Cleo conta que estudou a fundo o material entregue pelo diretor Toni Sader, mas que foi além, pesquisando sobre as pessoas envolvidas nos crimes e, também, debruçando-se sobre a investigação para entender todo o caso e, então, dar vida à sua personagem.
— Foi uma experiência única. Primeira vez atuando e produzindo um projeto nesse viés.
É um desafio. Existe toda uma preparação vocal para que a dicção e as entonações sejam muito claras e coerentes, uma emoção que a voz precisa carregar para tocar o ouvinte.
Sobre o “retorno” das radionovelas, Silvero acredita que a sociedade vive ciclos de criação e recriação:
— O grande desafio é trabalhar com a imaginação, construir os sentimentos do personagem sem estar no espaço físico, com adereços, e sem contracenação, valendo-se de muita concentração e imersão na cena.
Episódio inspirou cinema, televisão, peças e livros
O fascinante caso dos crimes da Rua do Arvoredo, em seus mais de 150 anos, contou com várias versões e adaptações, o que colaborou para que a história se instalasse no imaginário dos porto-alegrenses. A Febre de Kuru continua um álbum que já conta com filme, especiais de TV, peças teatrais e livros.
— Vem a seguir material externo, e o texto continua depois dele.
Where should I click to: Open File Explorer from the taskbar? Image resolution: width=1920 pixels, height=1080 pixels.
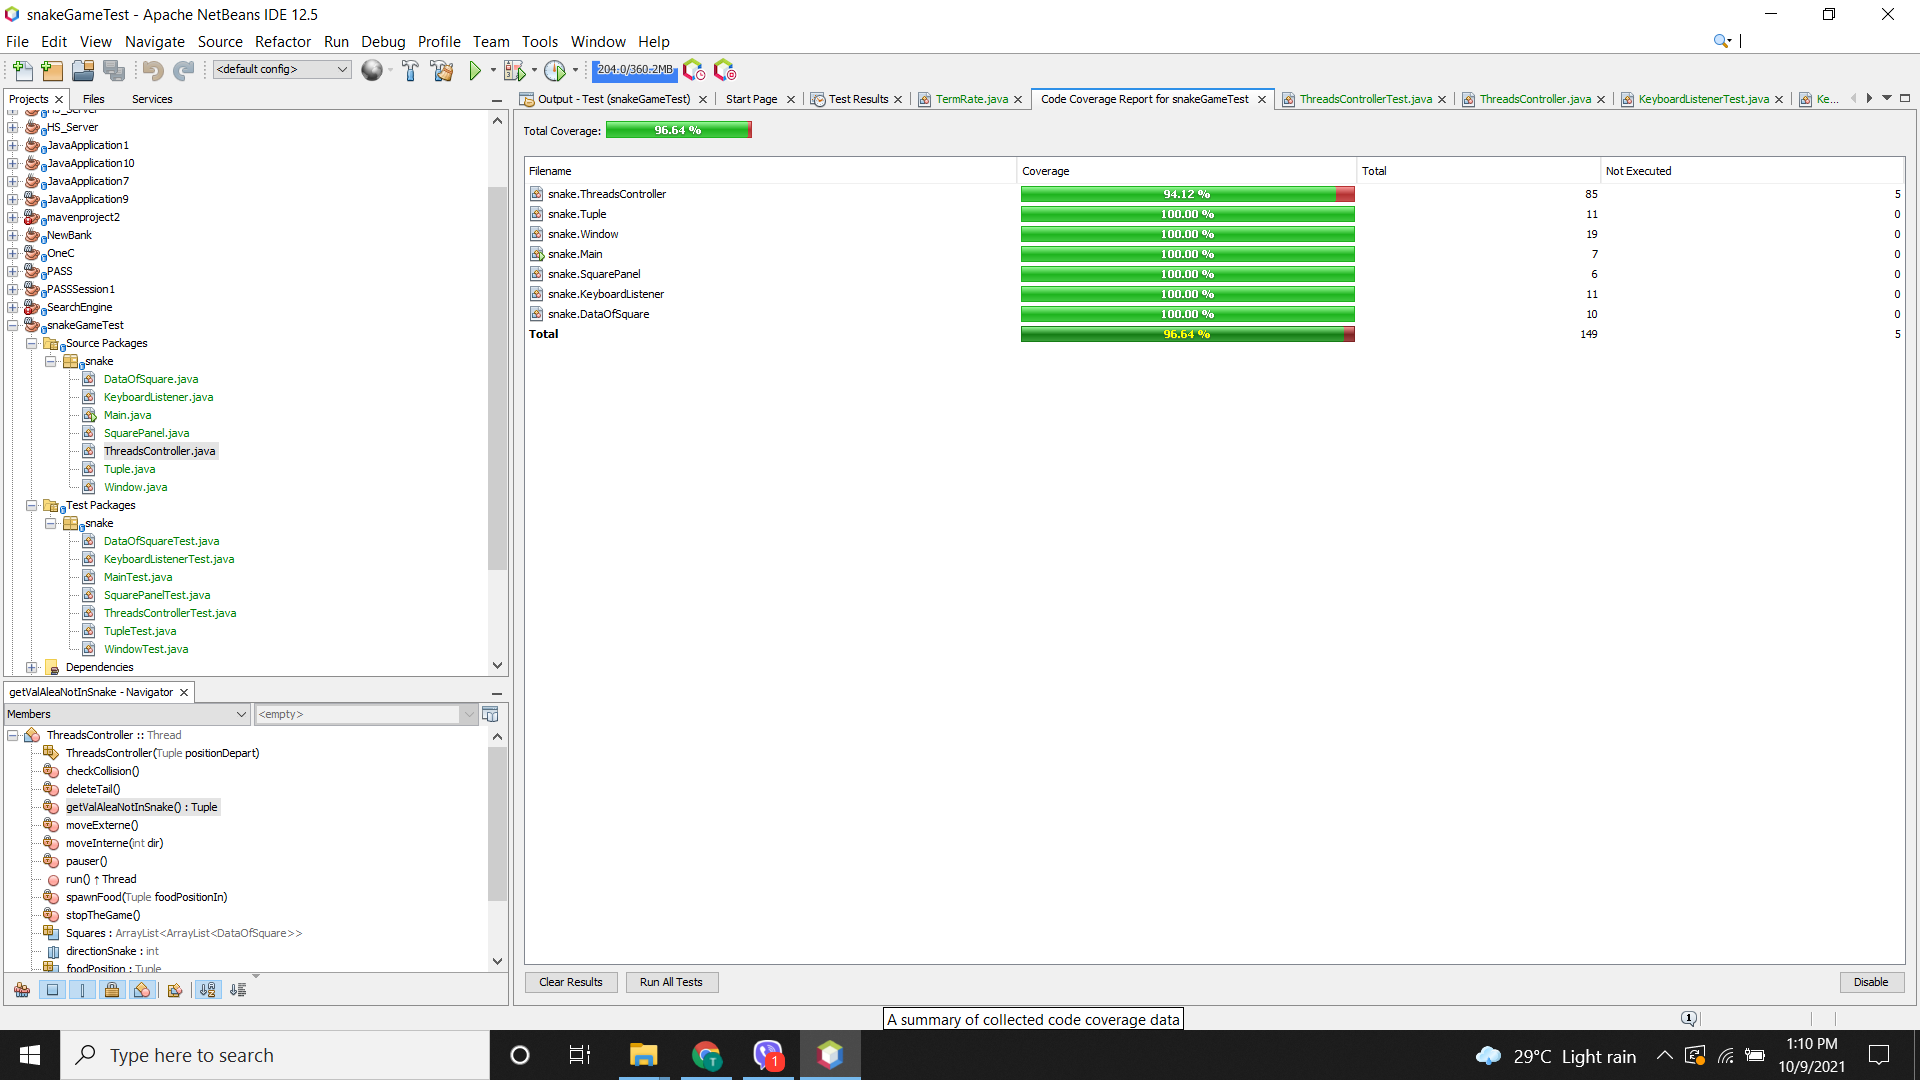point(643,1055)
Em 1995, o filme O Caso do Linguiceiro, com direção de Flávia Seligman e Francisco Ribeiro, foi apresentado no Festival de Gramado. Nove anos depois, a RBS TV exibia Os Crimes da Rua do Arvoredo, dentro do projeto Histórias Extraordinárias, com direção de Rogério Brasil Ferrari. Já em 2006, a história ganhou projeção nacional com a Rede Globo dedicando um episódio de Linha Direta Justiça ao caso, com os atores Carmo Dalla Vecchia e Natália Lage vivendo José Ramos e Catarina.
No teatro, o episódio rendeu peças como O Duque, a Cantora e a Linguiça, de Dilmar Messias, em 1978; Os Crimes da Rua do Arvoredo, de Camilo de Lélis, em 1999; O Linguiceiro da Rua do Arvoredo, de Daniel Colin, em 2012; além de Santo Qorpo ou O Louco da Província, de Inês Marocco, de 2014, inspirada no livro Cães da Província, de Luiz Antônio de Assis Brasil, de 1987, que tem os Crimes da Rua do Arvoredo como pano de fundo.
Outros livros sobre o caso incluem O Maior Crime da Terra: O Açougue Humano da Rua do Arvoredo, lançado em 1996 por Décio Freitas, e A História Devorada: No Rastro dos Crimes da Rua do Arvoredo, de 2004, escrito por Cláudio Pereira Elmir, que voltou ao tema ao lado de Paulo Roberto Staudt Moreira com Odiosos Homicídios – O Processo 5616 e os Crimes da Rua do Arvoredo, lançado em 2010.
O jornalista David Coimbra também fez a sua contribuição ao lançar, em 2005, Canibais: Paixão e Morte na Rua do Arvoredo.